The highlights for me? I thought that the band really began to take off when they played "Beautiful Day", but the set list probably tells its own story...

Vertigo, I Will Follow, The Cry, The Electric Co. / Bullet With Butterfly Wings (snippet) / I Can See For Miles (snippet), Elevation, New Year's Day, Beautiful Day / Here Comes The Sun (snippet), I Still Haven't Found What I'm Looking For, All I Want Is You, City Of Blinding Lights, Miracle Drug, Sometimes You Can't Make It On Your Own, Love And Peace Or Else, Sunday Bloody Sunday, Bullet The Blue Sky / The Hands That Built America (snippet) / When Johnny Comes Marching Home (snippet) / Please (snippet), Running To Stand Still, Pride (In The Name Of Love), Where The Streets Have No Name, One
encores: Zoo Station, The Fly, Mysterious Ways, Yahweh, Vertigo

How many bands could maintain that kind of quality throughout? I don't approve of bands playing the same song twice, mind.... but it was actually better second time around, and it is a corking song....

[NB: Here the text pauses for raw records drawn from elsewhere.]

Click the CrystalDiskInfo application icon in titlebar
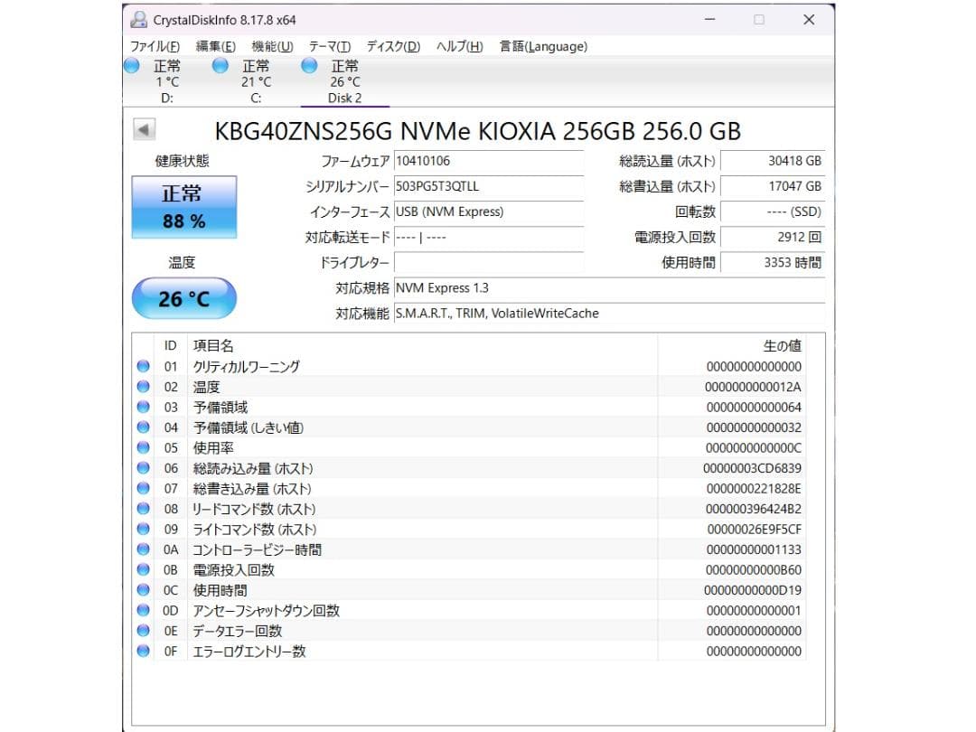This screenshot has height=732, width=976. 139,19
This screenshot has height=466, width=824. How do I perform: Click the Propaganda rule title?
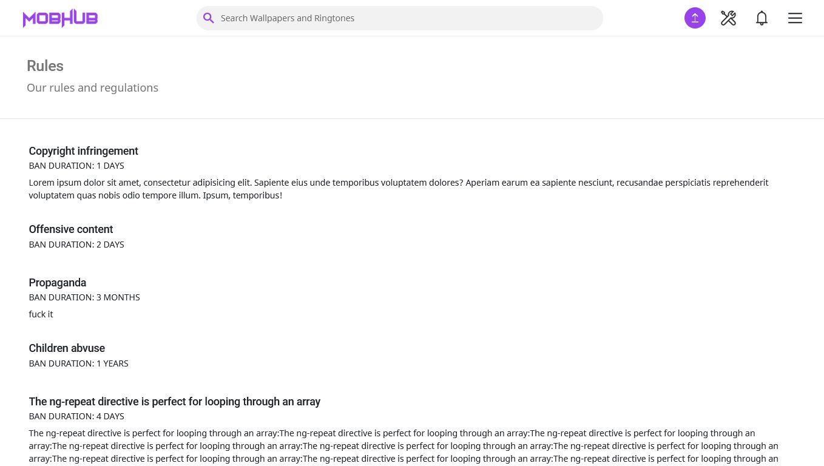pos(58,283)
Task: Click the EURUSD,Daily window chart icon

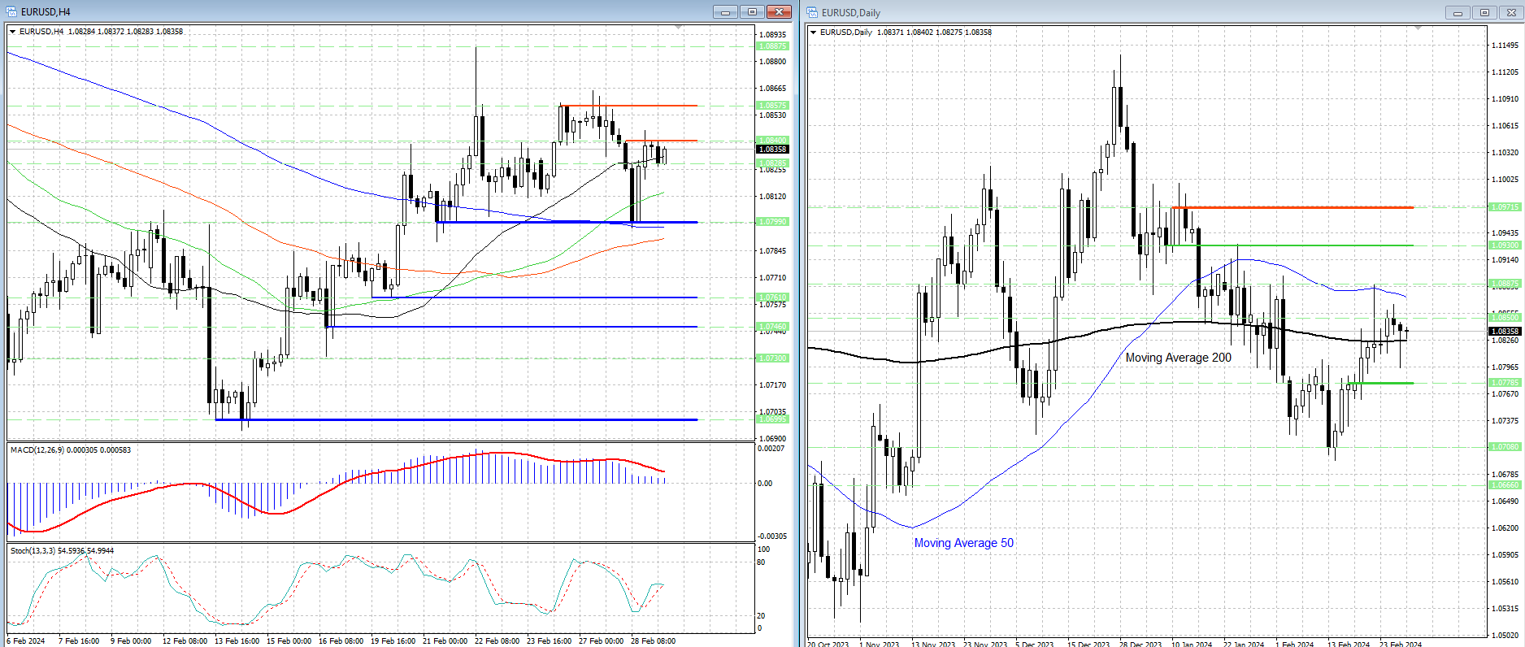Action: click(812, 12)
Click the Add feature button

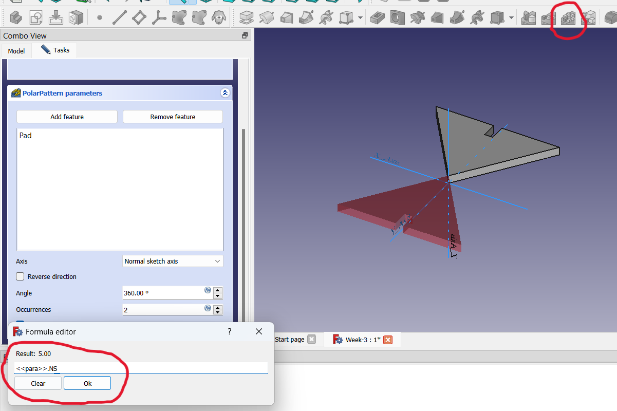pos(67,117)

They were magical. I was expecting "one" to be my favourite bit, but actually it was "Where The Streets Have No Name". There are some guitar riffs that make the hairs on the back of my neck stand up, and that's certainly one of them, especially when it follows a reading from the Universal Declaration of Human Rights, and is accompanied by the flags of Africa scrolling across the screen of lights at the back of the stage. (I realise that for some, that will just reinforce all of the reasons why they hate U2 and Bono in particular - hell, it's the kind of thing I used to hate about them - but I swear it works in context and there is surely no doubting their sincerity, is there?)

Ladies and Gentleman, it appears that not all stadium rock dinosaurs are extinct after all. Catch them whilst you can.

The only thing missing from my day was that they didn't play "Alive and Kicking" or "Don't You Forget About Me".

What's that?

Oh.

Right.

How about "Promised You a Miracle"?

No?

Nevermind.

But Bono was once married to Patsy Kensit, wasn't he?